What you have to do: Repeat each record that follows, keeping it identical.

+++ Provided material +++

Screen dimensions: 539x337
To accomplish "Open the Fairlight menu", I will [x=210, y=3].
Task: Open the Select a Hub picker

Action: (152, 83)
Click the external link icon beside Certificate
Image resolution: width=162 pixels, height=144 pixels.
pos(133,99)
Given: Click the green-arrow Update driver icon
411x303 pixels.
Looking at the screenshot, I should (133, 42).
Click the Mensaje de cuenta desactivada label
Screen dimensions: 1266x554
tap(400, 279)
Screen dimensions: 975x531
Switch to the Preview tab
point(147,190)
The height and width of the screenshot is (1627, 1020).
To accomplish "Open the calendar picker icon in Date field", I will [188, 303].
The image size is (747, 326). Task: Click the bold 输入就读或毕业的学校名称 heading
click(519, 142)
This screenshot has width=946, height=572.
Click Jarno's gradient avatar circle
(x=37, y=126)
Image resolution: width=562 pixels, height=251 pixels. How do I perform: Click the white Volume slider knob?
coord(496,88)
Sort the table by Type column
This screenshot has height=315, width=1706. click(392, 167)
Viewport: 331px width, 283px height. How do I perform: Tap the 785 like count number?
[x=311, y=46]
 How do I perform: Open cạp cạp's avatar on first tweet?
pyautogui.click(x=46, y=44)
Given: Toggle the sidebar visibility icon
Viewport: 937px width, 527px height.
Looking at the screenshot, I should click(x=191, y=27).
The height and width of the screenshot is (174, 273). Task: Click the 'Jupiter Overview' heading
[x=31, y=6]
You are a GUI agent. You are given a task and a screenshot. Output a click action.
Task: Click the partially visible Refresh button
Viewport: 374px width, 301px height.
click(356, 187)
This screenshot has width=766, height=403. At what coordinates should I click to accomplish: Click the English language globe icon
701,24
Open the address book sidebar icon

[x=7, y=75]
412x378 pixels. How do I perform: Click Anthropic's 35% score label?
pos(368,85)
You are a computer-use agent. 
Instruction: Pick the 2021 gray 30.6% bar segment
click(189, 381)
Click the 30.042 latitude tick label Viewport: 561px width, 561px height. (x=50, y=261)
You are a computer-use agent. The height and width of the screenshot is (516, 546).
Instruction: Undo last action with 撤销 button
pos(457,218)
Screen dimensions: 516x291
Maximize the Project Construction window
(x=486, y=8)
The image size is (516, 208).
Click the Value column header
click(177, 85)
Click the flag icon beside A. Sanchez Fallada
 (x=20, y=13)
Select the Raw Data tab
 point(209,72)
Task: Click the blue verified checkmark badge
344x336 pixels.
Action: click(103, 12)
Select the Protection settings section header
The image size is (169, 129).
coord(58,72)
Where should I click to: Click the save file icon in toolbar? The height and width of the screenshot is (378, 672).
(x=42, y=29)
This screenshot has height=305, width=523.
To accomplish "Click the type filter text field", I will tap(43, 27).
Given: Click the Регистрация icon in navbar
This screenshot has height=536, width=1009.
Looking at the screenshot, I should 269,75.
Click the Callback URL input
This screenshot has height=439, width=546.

+++

Exercise result:
Screen dimensions: 539x337
To accomplish "Open the Fairlight menu", I will [x=210, y=3].
Task: Open the Select a Hub picker

Action: (152, 83)
Click the external link icon beside Certificate
Image resolution: width=162 pixels, height=144 pixels.
pos(133,99)
Given: Click the green-arrow Update driver icon
411x303 pixels.
Looking at the screenshot, I should (133, 42).
Click the Mensaje de cuenta desactivada label
Screen dimensions: 1266x554
tap(400, 279)
Screen dimensions: 975x531
Switch to the Preview tab
point(147,190)
The height and width of the screenshot is (1627, 1020).
To accomplish "Open the calendar picker icon in Date field", I will [188, 303].
The image size is (747, 326). Task: Click the bold 输入就读或毕业的学校名称 heading
click(519, 142)
This screenshot has width=946, height=572.
Click Jarno's gradient avatar circle
(x=37, y=126)
Image resolution: width=562 pixels, height=251 pixels. How do I perform: Click the white Volume slider knob?
coord(496,88)
Sort the table by Type column
This screenshot has height=315, width=1706. click(392, 167)
Viewport: 331px width, 283px height. How do I perform: Tap the 785 like count number?
[x=311, y=46]
 How do I perform: Open cạp cạp's avatar on first tweet?
pyautogui.click(x=46, y=44)
Given: Toggle the sidebar visibility icon
Viewport: 937px width, 527px height.
Looking at the screenshot, I should click(x=191, y=27).
The height and width of the screenshot is (174, 273). Task: Click the 'Jupiter Overview' heading
[x=31, y=6]
You are a GUI agent. You are given a task and a screenshot. Output a click action.
Task: Click the partially visible Refresh button
Viewport: 374px width, 301px height.
click(356, 187)
This screenshot has width=766, height=403. At what coordinates should I click to accomplish: Click the English language globe icon
701,24
Open the address book sidebar icon

[x=7, y=75]
412x378 pixels. How do I perform: Click Anthropic's 35% score label?
pos(368,85)
You are a computer-use agent. 
Instruction: Pick the 2021 gray 30.6% bar segment
click(189, 381)
Click the 30.042 latitude tick label Viewport: 561px width, 561px height. (x=50, y=261)
You are a computer-use agent. The height and width of the screenshot is (516, 546).
Instruction: Undo last action with 撤销 button
pos(457,218)
Screen dimensions: 516x291
Maximize the Project Construction window
(x=486, y=8)
The image size is (516, 208).
Click the Value column header
click(177, 85)
Click the flag icon beside A. Sanchez Fallada
 (x=20, y=13)
Select the Raw Data tab
 point(209,72)
Task: Click the blue verified checkmark badge
344x336 pixels.
Action: click(103, 12)
Select the Protection settings section header
The image size is (169, 129).
coord(58,72)
Where should I click to: Click the save file icon in toolbar? The height and width of the screenshot is (378, 672).
(x=42, y=29)
This screenshot has height=305, width=523.
To accomplish "Click the type filter text field", I will tap(43, 27).
Given: Click the Регистрация icon in navbar
This screenshot has height=536, width=1009.
Looking at the screenshot, I should 269,75.
Click the Callback URL input
This screenshot has height=439, width=546.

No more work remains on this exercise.